Text under study:

Never understood the argument that location would prevent Tech from competing for a national championship to begin with. Hell, we had the lead in the third quarter of a national championship game already.

Blacksburg is a small college town that is a little out of the way for some people, but in no way small or backwoods. Especially small. All you hear coming out of high school is how gigantic Tech is. Very little talk of it being in the middle of nowhere because it's not.

EDIT: "no way small" refers to the University itself

Outside it's night time, but inside it's LeDay

Especially since the university has over 30,000 students and is in the top 30 public universities in the country academically.

I am the heartbeat of Blacksburg. A fortress built out of stone but made with champions.

The location is not so important now as it once was, before the 90s and the communications revolution. Twitter, Internet, cable TV, cell phones.....

It was not so long ago that neighbors shared phone lines, even in cities. Party lines? You could not even guarantee you had a private conversation.
So distance from a population center very much mattered. Imagine the cost to go visit the 757 and how that communication cost has plummeted.

Given records:
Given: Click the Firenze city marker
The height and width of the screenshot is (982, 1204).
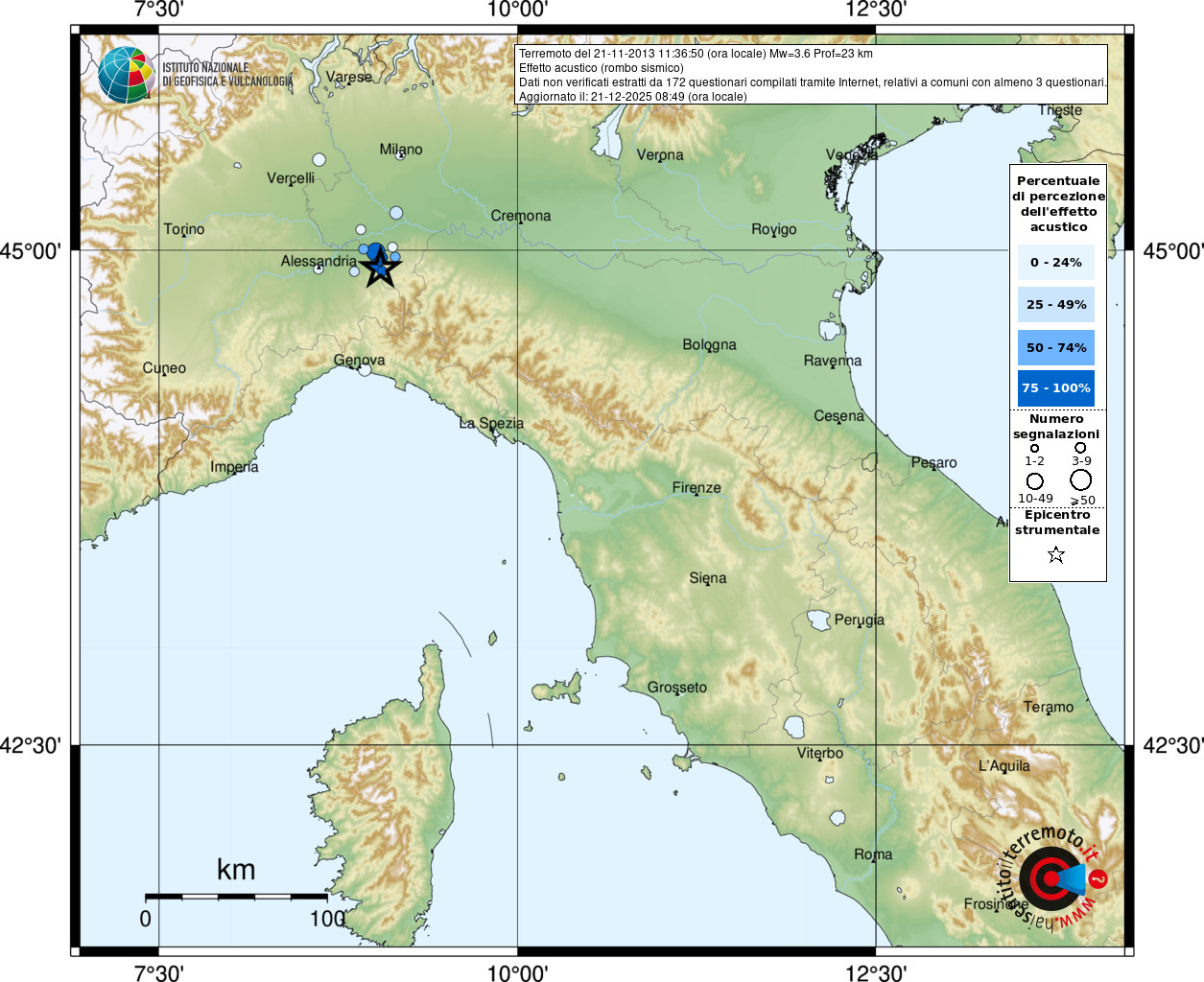Looking at the screenshot, I should (x=696, y=497).
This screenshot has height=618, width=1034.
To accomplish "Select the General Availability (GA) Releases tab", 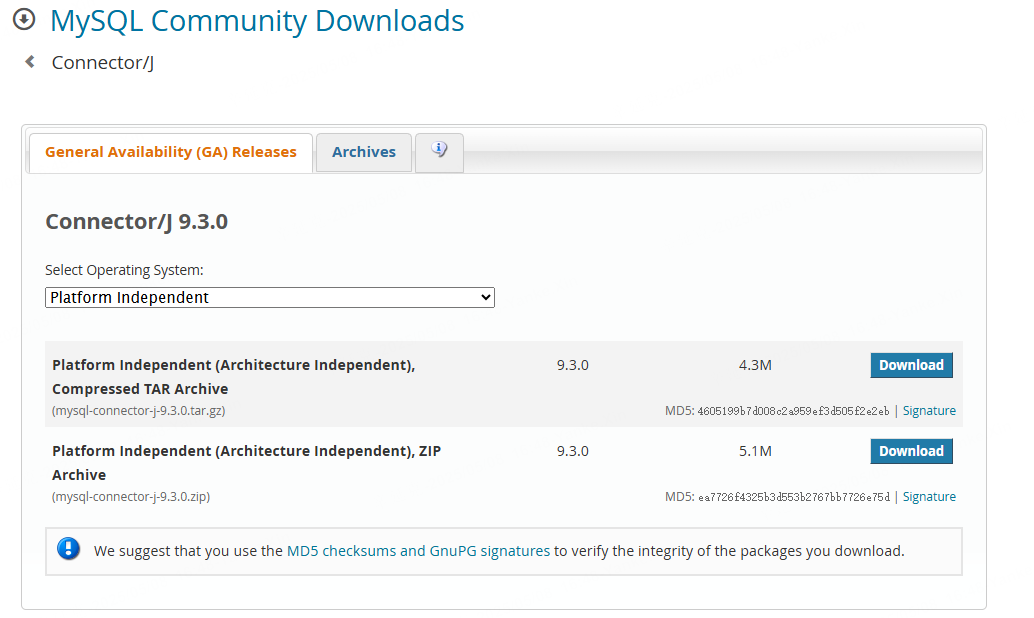I will click(170, 152).
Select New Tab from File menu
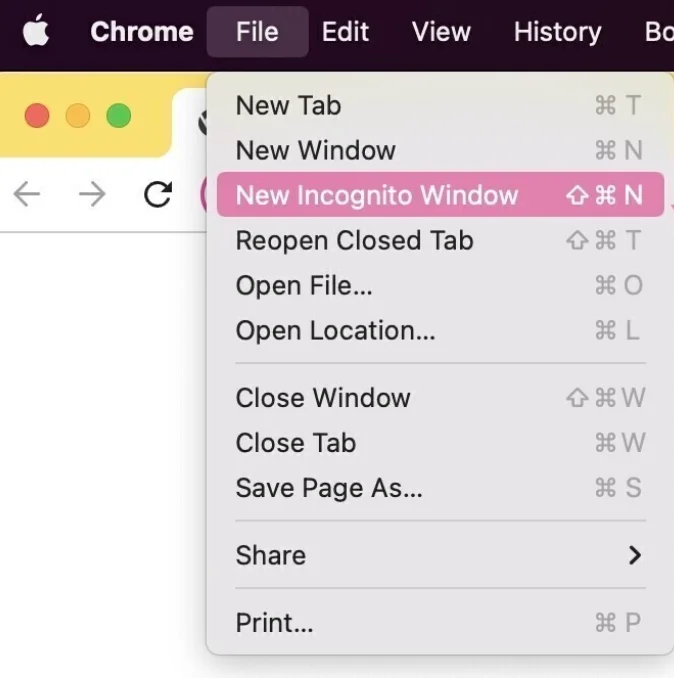The width and height of the screenshot is (674, 678). coord(288,105)
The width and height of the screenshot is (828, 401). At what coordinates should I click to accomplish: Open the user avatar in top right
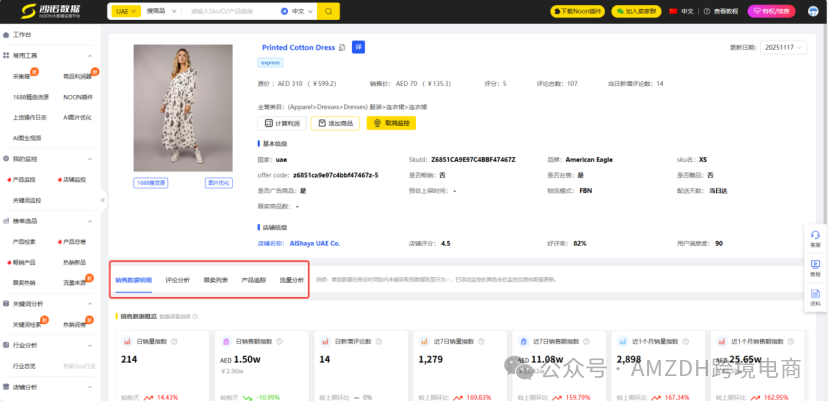[x=813, y=11]
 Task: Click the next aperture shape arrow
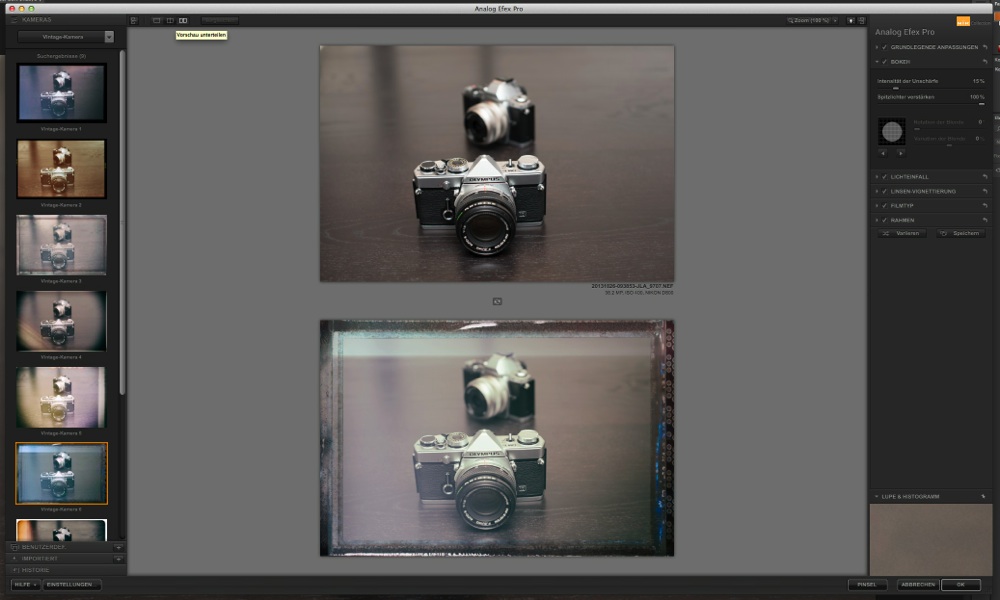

About this exercise: Please repeat the passage of the Blacksburg text above, beginning at the words "Blacksburg is a" and stopping after "the country academically.".

Completed task:
Blacksburg is a small college town that is a little out of the way for some people, but in no way small or backwoods. Especially small. All you hear coming out of high school is how gigantic Tech is. Very little talk of it being in the middle of nowhere because it's not.

EDIT: "no way small" refers to the University itself

Outside it's night time, but inside it's LeDay

Especially since the university has over 30,000 students and is in the top 30 public universities in the country academically.